Happiest of Fridays, everyone!
Suspension of disbelief is a funny thing, especially in speculative fiction. You can make your readers believe in space travel, or ghosts, or all manner of magical powers, so long as you keep all your worldbuilding consistent and unexplained. But it's usually not the otherworldly things that can throw a person right out of the story.
Maybe your reader is from Boston, and your Massachusetts-set story refers to the subway system as the 'Metro.' (And you shouldn't do that, because I just clutched my heart in agony at the very thought.) Maybe your reader is pursuing their Masters in biochemistry, and the science in your book isn't quite working for them. It doesn't even have to be the reader's specialty. Sometimes it's just one of those tropes that rubs the reader the wrong way.
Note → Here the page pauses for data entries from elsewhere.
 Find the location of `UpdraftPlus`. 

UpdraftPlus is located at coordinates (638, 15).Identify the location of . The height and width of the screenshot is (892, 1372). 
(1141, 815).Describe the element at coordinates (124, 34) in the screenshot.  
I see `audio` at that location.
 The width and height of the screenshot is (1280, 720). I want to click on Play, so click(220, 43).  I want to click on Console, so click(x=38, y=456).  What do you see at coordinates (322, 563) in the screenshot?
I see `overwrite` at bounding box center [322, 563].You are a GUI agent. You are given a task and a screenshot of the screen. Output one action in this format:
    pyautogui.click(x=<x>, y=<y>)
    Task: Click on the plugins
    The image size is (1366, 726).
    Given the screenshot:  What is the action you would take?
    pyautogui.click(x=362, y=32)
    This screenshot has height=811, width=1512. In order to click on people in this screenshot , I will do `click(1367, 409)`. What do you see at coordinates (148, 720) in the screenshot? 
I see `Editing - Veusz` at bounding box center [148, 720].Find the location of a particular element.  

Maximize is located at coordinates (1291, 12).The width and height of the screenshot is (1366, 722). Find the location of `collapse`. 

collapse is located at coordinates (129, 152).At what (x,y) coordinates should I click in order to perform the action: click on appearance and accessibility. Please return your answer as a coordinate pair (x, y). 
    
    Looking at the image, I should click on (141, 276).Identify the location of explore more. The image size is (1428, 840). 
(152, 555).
For me personally? My pet peeve is when writers fail to keep their characters' injuries consistent. I sometimes feel like I can hardly pick up a book or watch a TV show without a character talking perfectly clearly after they've just been throttled, or blithely walking around and bantering and fighting crime with a head injury or 'a few cracked ribs.' Not because I'm a sadist - hopefully not, anyway. But when the character can just glide through setbacks without even missing a step, it drains the stakes from the narrative for me. It's hard to get invested in a character when it seems they're going to achieve their goals without any problems.
(And I have a hard time understanding why any writer would pass up a chance to make their character suffer some more... which does sound a little sadistic, now that I type it out.)
Though the phrase "write what you know" is the one that gets bandied about in various creative writing classes, I don't agree with that - those would make for very boring books most of the time. But it's very important to know what you write, down to the smallest details. A throwaway line for one writer could be about something the reader knows back and front - and when a reader loses the thread of the story, sometimes it can be tricky to find it again.
What breaks your suspension of disbelief?